TO DO => Set down exactly the lines in the records below that run from the line with "Task: Close the Quick Guide panel" to the line with "This screenshot has width=1389, height=868.", inclusive, and nothing more.

SOURCE DATA =>
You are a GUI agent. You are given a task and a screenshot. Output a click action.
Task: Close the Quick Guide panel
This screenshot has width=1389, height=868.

...

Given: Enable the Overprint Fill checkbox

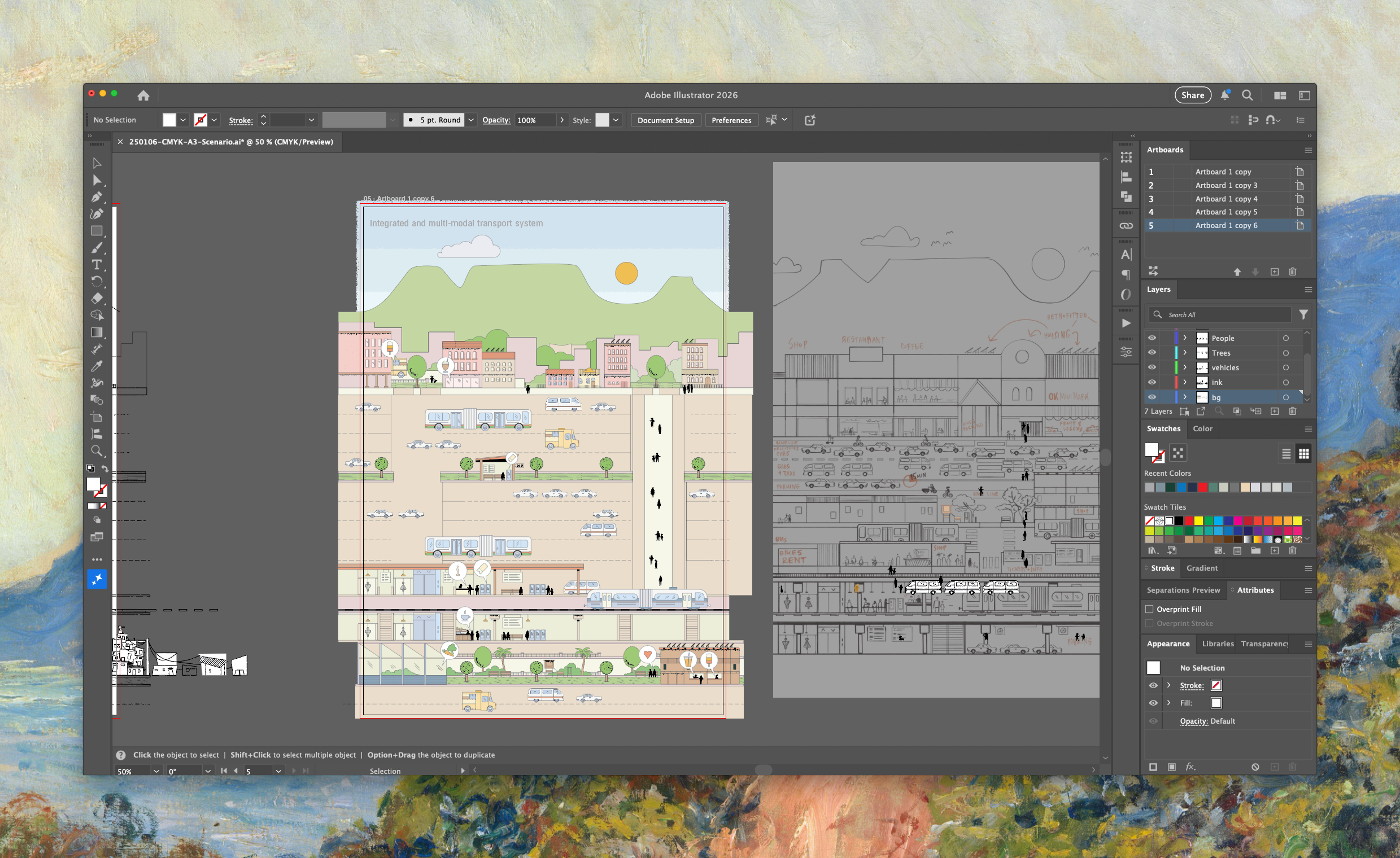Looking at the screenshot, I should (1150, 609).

---

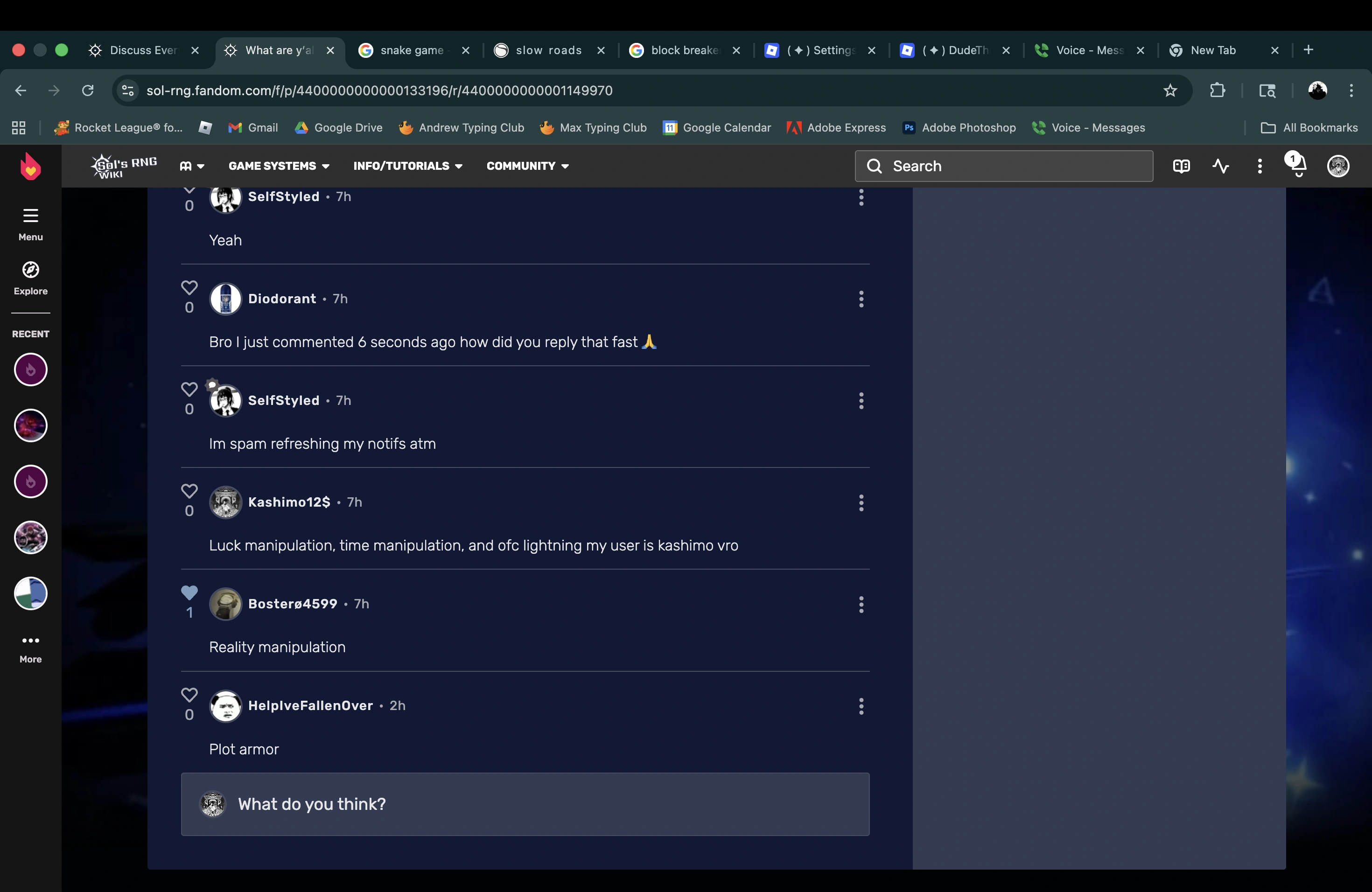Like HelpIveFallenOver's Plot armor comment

WRITTEN RESPONSE =>
Task: Close the Quick Guide panel
This screenshot has width=1389, height=868.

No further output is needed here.